First launched in 2018, the Early Reviewer Program was intended as a way to boost the review count — under the supervision of Amazon — on a brand new product. Through the system, Amazon picked reviewers who had no history of abuse, then offered them free products and $1-$3 in Amazon credits in exchange for agreeing to publish a review. Seventeen percent of sellers used the Early Reviewer Program, according to data from Jungle Scout.

But Amazon is no longer allowing new enrollments in the program, which will be fully phased out by April 25. Instead, the company appears to be pushing third-party sellers to its existing reviewer programs, like Vine, as well as its newly introduced “Request a Review” button. The shuttering of the Early Reviewer Program is a further refining of Amazon’s review ecosystem — and while it is not a significant loss to sellers, it shows the progress that Amazon has made in regulating how reviews are solicited through the platform.

The promise of the Early Reviewer Program

Over the last five years, Amazon has unveiled a slew of new features — including the Early Reviewer Program — to make soliciting customer reviews a more tightly vetted process.

The company was trying to solve multiple dilemmas at once. On one hand, sellers need a sizable number of reviews in order to get even a modicum of sales. But in order to get those reviews, people need to buy the product — which, of course, they won’t when the product details page is empty. Greg Mercer, CEO of Jungle Scout, calls this a “chicken and egg” problem.

For years, sellers solved this through enticement: they’d offer customers a discount or a free product in exchange for a review. But by fall 2016, as Amazon increasingly came under fire for the paid reviews that surfaced on its marketplace, many of which were sold on sites like Fiverr, Amazon began cracking down on the practice. Starting in October 2016, Amazon changed its policy to ban all sellers from offering perks in exchange for a customer review.

Instead, Amazon took the review problem under its own control, through initiatives like the Early Reviewer Program. The problem — and the main reason behind the demise of the Early Reviewer Program, said Mercer — is that the Early Reviewer Program never quite topped existing systems like Vine, Amazon’s invite-only network for its top reviewers. For sellers, “Vine is just superior in almost every way,” said Mercer.

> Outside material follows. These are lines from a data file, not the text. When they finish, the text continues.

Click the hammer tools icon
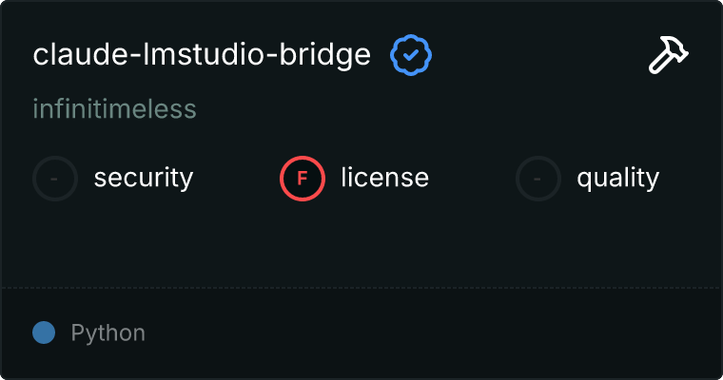[x=669, y=56]
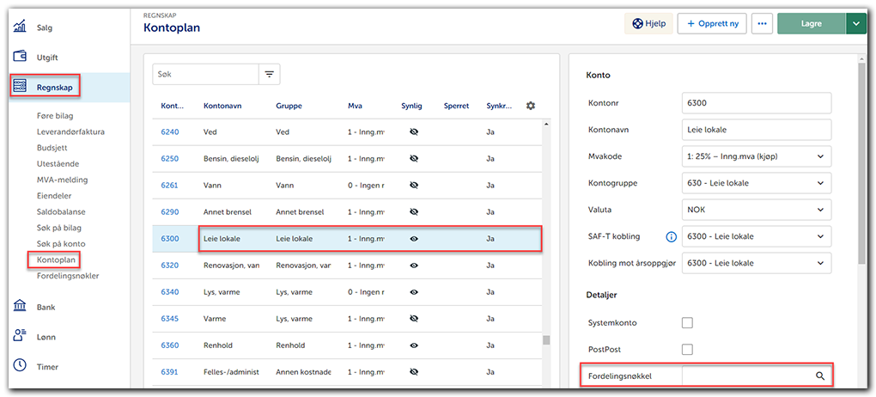Open the Lønn person icon
876x397 pixels.
point(20,336)
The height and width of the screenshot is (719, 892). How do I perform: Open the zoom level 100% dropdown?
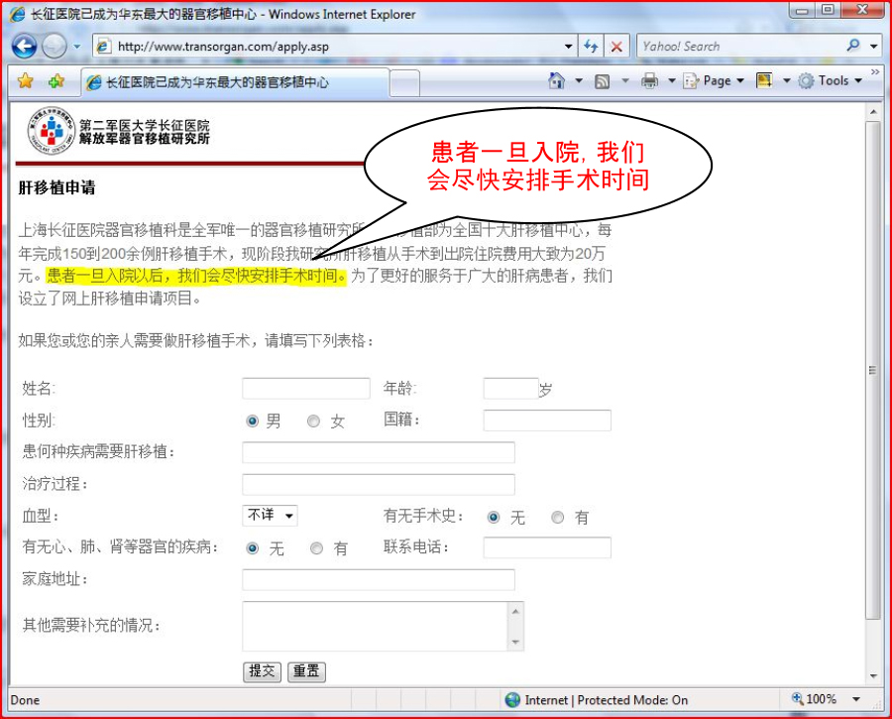click(x=856, y=699)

Because Amazon hand-chooses the reviewers, Vine reviews tend to be more in depth. But the Vine program also makes more sense for sellers from both a time and a financial perspective. Sellers had to pay $60 to request reviews through Early Reviewer Program — and were restricted to five total reviews. Meanwhile, Vine is free. Though Vine reviews are expected to appear on the site within a month, oftentimes, “a few days within the Vine reviewer receiving the product, they’ll receive a review,” he said. By contrast, for sellers enrolled in the Early Reviewer Program, “sometimes it would take a couple months to get those reviews.”

Amazon’s slicker reviewing alternatives

Along with the Early Reviewer Program, Amazon also added functionality — in the form of the “Request A Review” button — for sellers to solicit a review from customers who have purchased their products. That triggers an email that Amazon sends to customers, telling them that the seller wants their feedback. Amazon also lowered the barrier to leaving a review in the first place. Starting in late 2019, customers have been able to leave only a rating, rather than writing out a full review, through the company’s new One-Tap Rating option.

The end of the Early Reviewer Program appears to be a sign that these new features are gaining traction. “They threw some spaghetti at the wall to see what stuck,” said Mercer. Regarding the demise of the program, he said, “I don’t think this is going to be something that negatively affects sellers much.”

That’s not to say fake reviews aren’t still a problem for Amazon. Facebook groups that trade free products in exchange for review, sometimes under the guise of giving products to “influencers,” continue to proliferate, and so do websites selling fake reviews on Amazon. In February, a British consumer group identified 10 websites devoted to selling fake reviews on Amazon, and Modern Retail has previously reported on how the ecosystem works. Some third-party services also offer services that they say will encourage customers to leave honest reviews of products on Amazon, but Mercer said that “they’re pretty much all outside the bounds” of Amazon’s terms of service.

Still, if Amazon’s goal has been to boost the overall share of customers who review products on its marketplace, the efforts seem to be working. Mercer said that, as Amazon has rolled out new features encouraging Amazon customers to leave reviews, the purchase-to-review ratio has steadily climbed.

Fred Ruckel, who sells a popular cat mat on Amazon, said that “the response rate on the ‘ask for a review button’ has been pretty good.” Before it debuted, Ruckel remembers that he used to send messages to every customer, asking them to leave an honest review one by one. “I would manually send as many as 200 in a half hour,” he said. Ruckel said that he never used the Early Reviewer program, in part because he “always considered that akin to a discount for a review and felt it cheapened the value of the review system.” But at least in the abstract, these newest features have streamlined the process of getting a review even further.

Still, no matter how easy — and closely regulated — the process has become, Ruckel said that only a small portion of customers ever leave reviews at all. “Based on sales over time, I would say only around 5% leave reviews,” he said.